TEXTO:
=-=-=

De eso se encargaba antes fam (File Alteration Monitor) y ahora gamin. Prueba a volver a emerger gamin después de haber completado toda la instalación de gnome. Con eso bastará.

----------

## johpunk

bueno acabo de instalar el gamin a ver como me va ahora ya que no lo tenia instalado pq al instalar gnome no lo instale completo solo lo basico osea gnome-session  :Smile:  sobre lo del firefox pues yo nunca le e movido ls fuentes siempre uso las que vienen por defecto y me parece raro que al cambiar de desktop pues me alteren las fuentes, que yo sepa las fuente que vienen como predeterminadas en firefox son  times tamaño 16 y asi lo tengo pq como dije siempre uso las fuentes que vienen como predeterminadas en el firefox   :Confused:   y sobre lo de la particion de debian nada aun, que debo instalar o que debo hacer para que aparesca esta particion junto a las otras  :Question: 

----------

## ekz

 *johpunk wrote:*   

>  y sobre lo de la particion de debian nada aun, que debo instalar o que debo hacer para que aparesca esta particion junto a las otras 

 

Prueba a reiniciar el servicio hald, hace tiempo había un bug que no mostraba las particiones montadas (ni en el escritorio ni en nautilus) hasta que se reiniciera ese servicio, no sé si lo habrán solucionado o no.

=-=-=

DATOS PROPORCIONADOS:
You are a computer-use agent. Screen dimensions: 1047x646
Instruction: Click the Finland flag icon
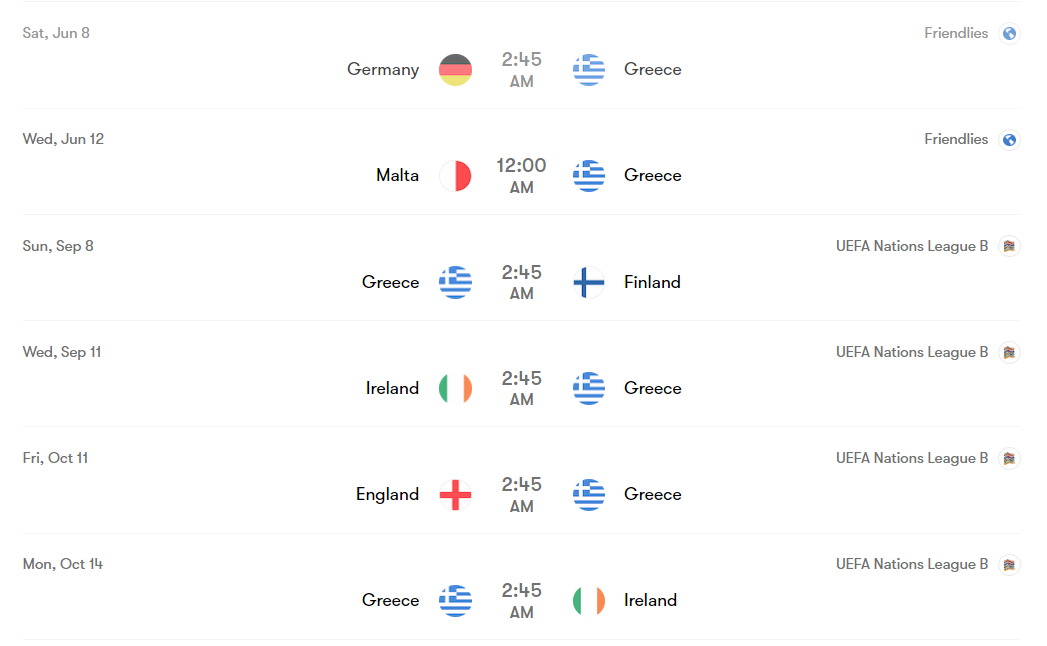589,282
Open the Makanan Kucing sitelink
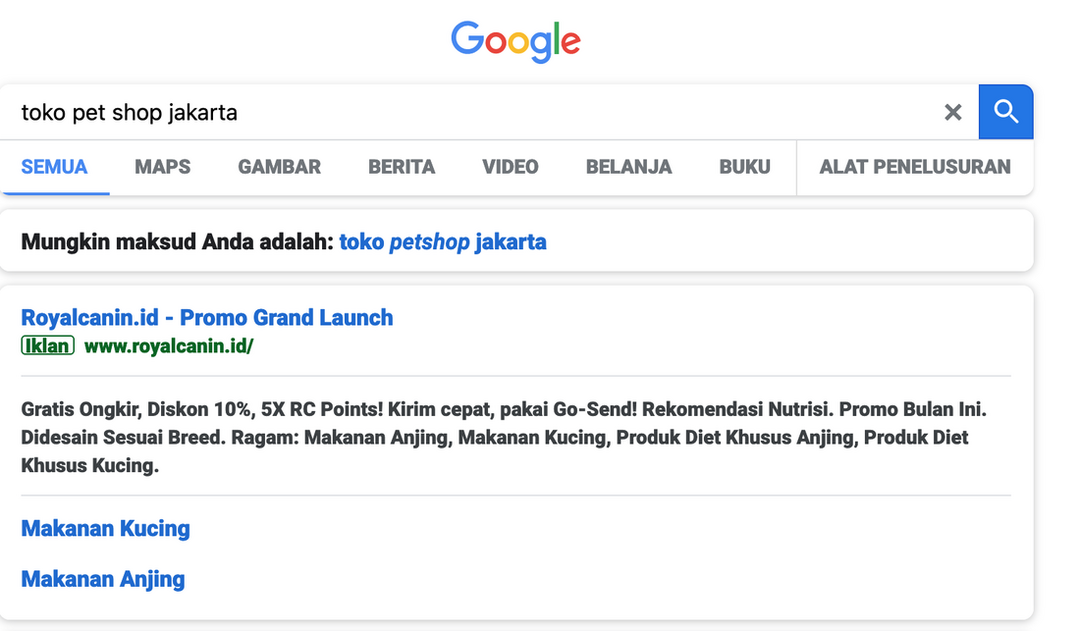This screenshot has width=1080, height=631. click(105, 528)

=-=-=

EJERCICIO ESCRITO 1: Según el hilo sobre gamin y gnome, ¿qué servicio conviene reiniciar para que aparezca la partición de Debian?
EJERCICIO ESCRITO 2: Prolonga el hilo sobre gamin y gnome a partir de su última intervención.

RESULTADO DEL EJERCICIO 1: El servicio hald.

RESULTADO DEL EJERCICIO 2:
Saludos

----------

## johpunk

 *ekz wrote:*   

>  *johpunk wrote:*    y sobre lo de la particion de debian nada aun, que debo instalar o que debo hacer para que aparesca esta particion junto a las otras  
> 
> Prueba a reiniciar el servicio hald, hace tiempo había un bug que no mostraba las particiones montadas (ni en el escritorio ni en nautilus) hasta que se reiniciera ese servicio, no sé si lo habrán solucionado o no.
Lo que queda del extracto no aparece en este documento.